**THINGS TO DO:**
1. Retype the stretch of the connectivity hub passage from "Optionally, controllable port" through "to each port 12.".
2. Say whether each statement agrees with the connectivity hub passage, answering yes or no and quoting the deciding words: (a) port switches 32 may be mechanical or electronic; (b) FIG. 2 shows port switches 32 connected to every port 12; (c) before powering the ports one at a time, the host system cuts the VCC to all the PSDs.
3. Carry on the connectivity hub passage from the point where it stops.

A power source 30, optionally residing within connectivity hub 10, is provided as a means for supplying power to each PSD connected to connectivity hub 10. Power source 30 is provided only in order to overcome the limitations of existing UFD technology known in the art, which have a strict limit on the total power consumption (and as a result, on the total number of devices) that can be used for power drawn from a host system.

Optionally, controllable port switches 32 (e.g. mechanical or electronic) can be connected to the VCC lines of each port 12. When host system 22 needs to identify the volumes mounted into connectivity hub 10 and link the volumes to physical ports 12, host system 22 disconnects the VCC to all the PSDs using switches 32, and then turns the VCC to each port 12 on again one by one. Each port 12 that is powered up will initiate the mounting process of the volume that is engaged into the respective port 12. This enables host system 22 to identify the volumes as the volumes appear in host system 22. Port switches 32 are shown in FIG. 2 connected to only two ports 12; however, it should be understood that a respective port switches 32 can be connected to each port 12.

**GIVEN RECORDS:**
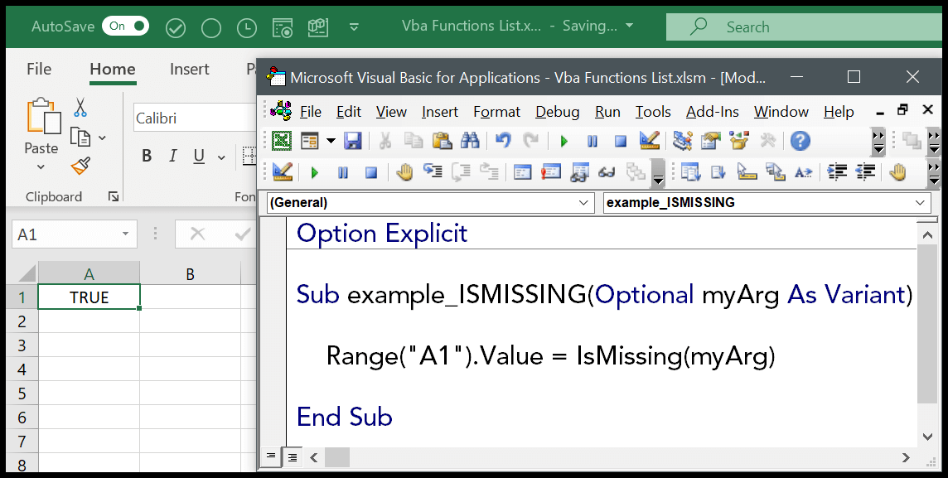Click the Procedure View button in status bar

pos(271,456)
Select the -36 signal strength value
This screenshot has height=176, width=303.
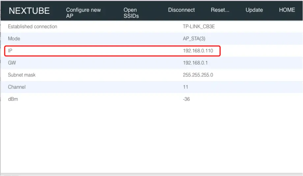(186, 99)
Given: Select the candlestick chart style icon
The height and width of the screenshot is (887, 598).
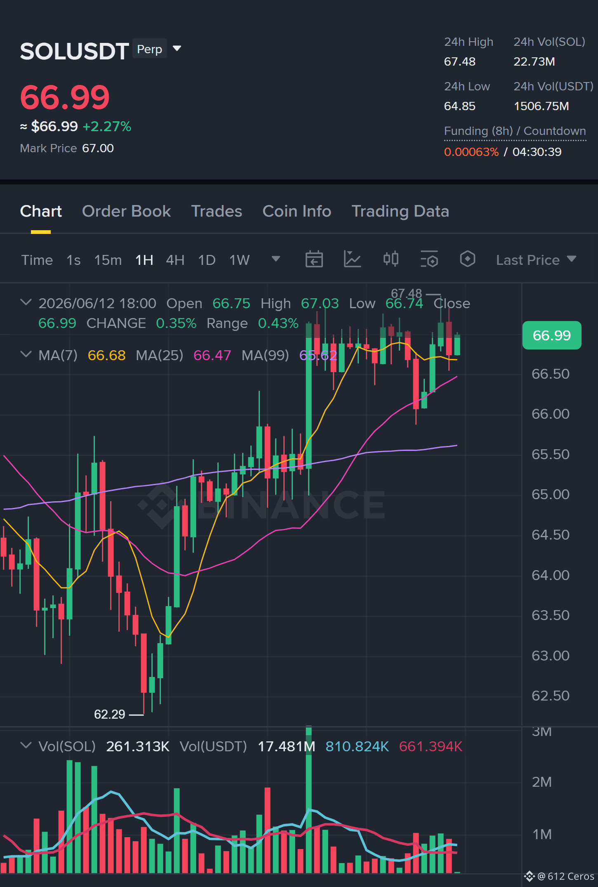Looking at the screenshot, I should pyautogui.click(x=391, y=259).
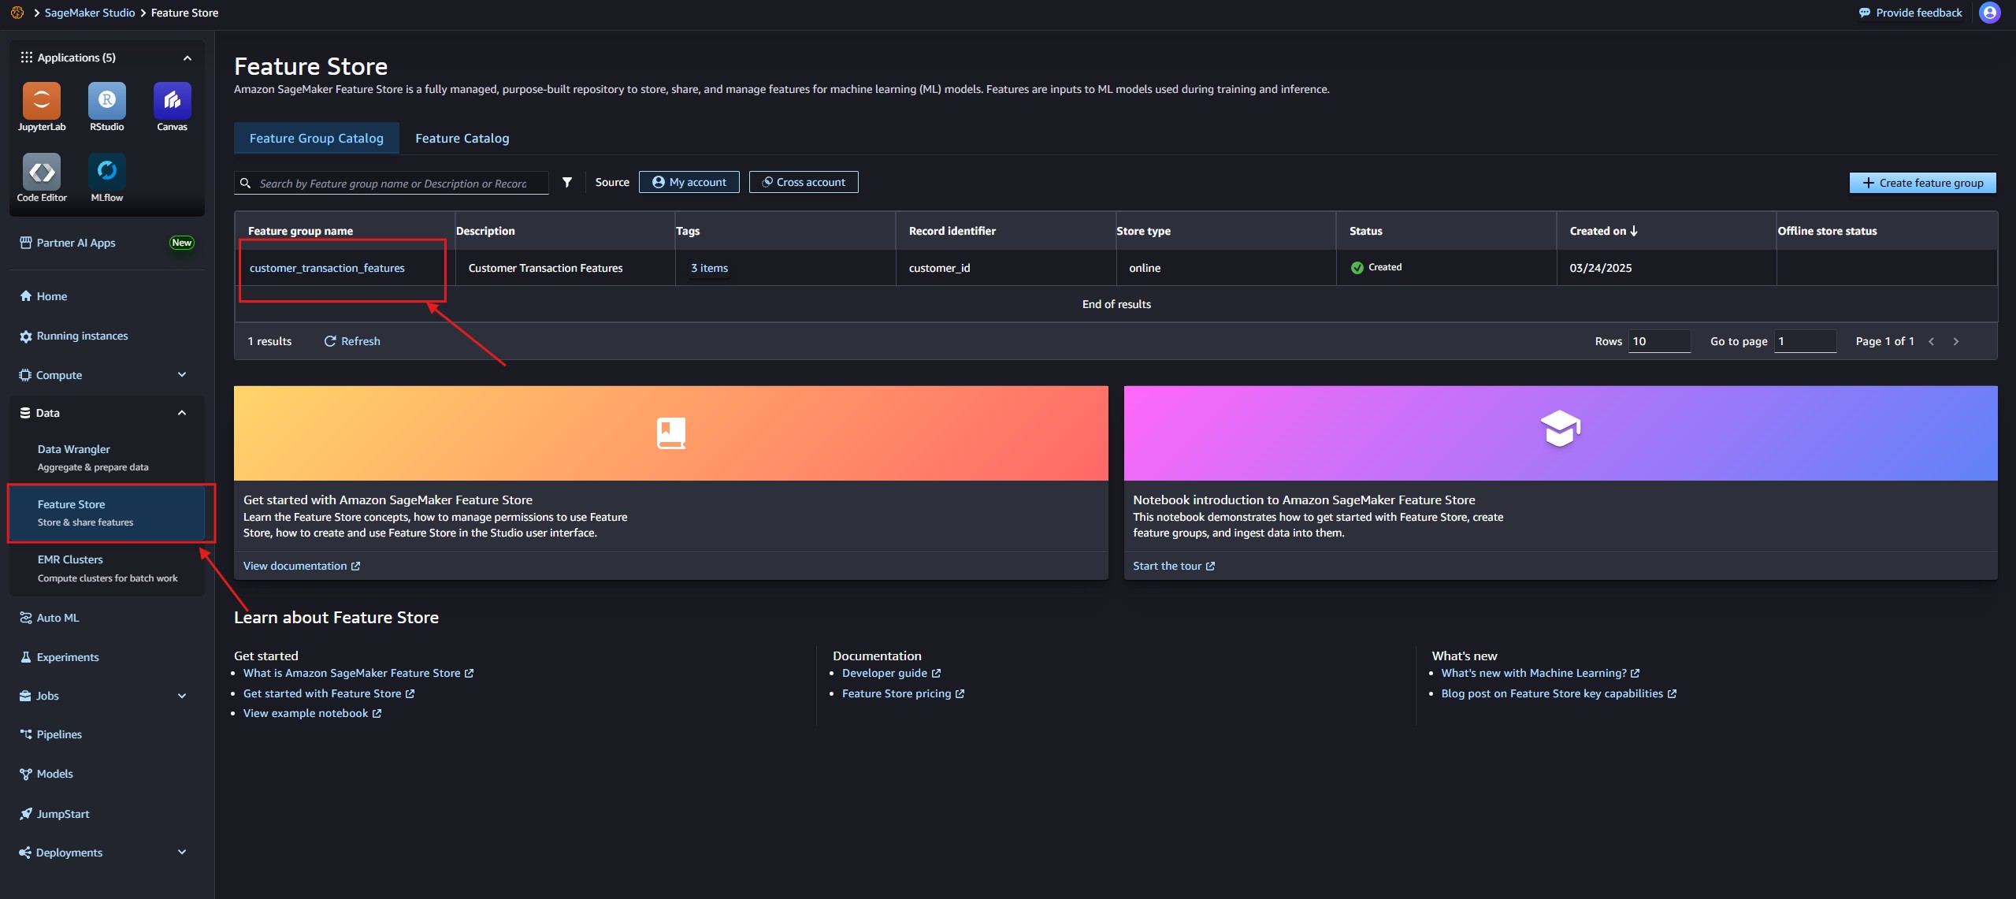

**RESPONSES TO THE EXERCISE:**
1.
Optionally, controllable port switches 32 (e.g. mechanical or electronic) can be connected to the VCC lines of each port 12. When host system 22 needs to identify the volumes mounted into connectivity hub 10 and link the volumes to physical ports 12, host system 22 disconnects the VCC to all the PSDs using switches 32, and then turns the VCC to each port 12 on again one by one. Each port 12 that is powered up will initiate the mounting process of the volume that is engaged into the respective port 12. This enables host system 22 to identify the volumes as the volumes appear in host system 22. Port switches 32 are shown in FIG. 2 connected to only two ports 12; however, it should be understood that a respective port switches 32 can be connected to each port 12.

2.
(a) Yes: "controllable port switches 32 (e.g. mechanical or electronic)"
(b) No: "Port switches 32 are shown in FIG. 2 connected to only two ports 12"
(c) Yes: "host system 22 disconnects the VCC to all the PSDs using switches 32, and then turns the VCC to each port 12 on again one by one"

3.
FIG. 3 is a simplified schematic block diagram of a device-mapping connectivity hub in which a port sensor is used to identify the physical ports of newly-mounted storage devices, according to preferred embodiments of the present invention. A connectivity hub 40 includes a USB port sensor 42 that is connected to host system 22 via controller 20, and has hard-wired connections 44 to each physical port 12. By monitoring the electrical current through controller wires 46 to ports 12, port sensor 42 can identify, for example, the insertion of PSDs 48 and 50 into ports CI and DII (using the exemplary layout in FIG. 1 as an example), and report such an event to host system 22 via a USB protocol. While host system 22 will not get a direct indication from port sensor 42 about the identity of the PSD that is inserted into connectivity hub 32, the time correlation between the detection of an engaged port 12 and the mounting of a new volume clearly indicates to host system 22 the correlation between the engaged port 12 and the new volume.

It should be noted that the present invention relates to implementing a connectivity hub with a plurality of ports configured, in correspondence to the location of users in a classroom, to allow connection to a plurality of PSDs. However, it is understood that other implementations are possible within the scope of the invention, relating to a connectivity hub, of any design, implemented to provide a connection port to a plurality of external peripheral devices.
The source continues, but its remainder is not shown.